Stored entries

[BEGIN]

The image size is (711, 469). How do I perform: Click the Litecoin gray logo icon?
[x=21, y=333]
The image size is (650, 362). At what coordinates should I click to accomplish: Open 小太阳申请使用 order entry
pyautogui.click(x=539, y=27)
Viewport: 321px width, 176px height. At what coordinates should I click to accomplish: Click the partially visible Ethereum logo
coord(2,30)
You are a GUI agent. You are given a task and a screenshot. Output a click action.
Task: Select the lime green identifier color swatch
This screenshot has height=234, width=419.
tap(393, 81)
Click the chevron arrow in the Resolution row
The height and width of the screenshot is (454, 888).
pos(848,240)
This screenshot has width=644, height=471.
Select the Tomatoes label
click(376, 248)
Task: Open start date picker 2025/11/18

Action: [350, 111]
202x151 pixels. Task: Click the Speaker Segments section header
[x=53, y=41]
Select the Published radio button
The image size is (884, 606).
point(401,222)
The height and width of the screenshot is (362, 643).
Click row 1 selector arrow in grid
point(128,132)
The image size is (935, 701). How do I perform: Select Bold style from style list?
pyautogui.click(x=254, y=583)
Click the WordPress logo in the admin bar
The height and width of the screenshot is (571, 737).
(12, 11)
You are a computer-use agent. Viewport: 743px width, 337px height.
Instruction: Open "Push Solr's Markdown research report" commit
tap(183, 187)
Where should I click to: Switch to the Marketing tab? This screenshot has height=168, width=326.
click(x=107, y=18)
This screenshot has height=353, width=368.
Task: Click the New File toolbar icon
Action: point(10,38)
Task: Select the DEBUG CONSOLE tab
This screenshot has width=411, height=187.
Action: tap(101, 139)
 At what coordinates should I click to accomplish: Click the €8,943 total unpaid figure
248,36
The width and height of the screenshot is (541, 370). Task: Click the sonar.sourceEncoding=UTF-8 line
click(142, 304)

[END]

**Stated task**
Take the part of the records that opens with the line containing "Task: Open start date picker 2025/11/18" and closes with the line containing "tap(183, 187)", and write it out again with "Published" switched to "Draft". Leave every other line and word unchanged.

**Response**
Task: Open start date picker 2025/11/18

Action: [350, 111]
202x151 pixels. Task: Click the Speaker Segments section header
[x=53, y=41]
Select the Draft radio button
The image size is (884, 606).
point(401,222)
The height and width of the screenshot is (362, 643).
Click row 1 selector arrow in grid
point(128,132)
The image size is (935, 701). How do I perform: Select Bold style from style list?
pyautogui.click(x=254, y=583)
Click the WordPress logo in the admin bar
The height and width of the screenshot is (571, 737).
(12, 11)
You are a computer-use agent. Viewport: 743px width, 337px height.
Instruction: Open "Push Solr's Markdown research report" commit
tap(183, 187)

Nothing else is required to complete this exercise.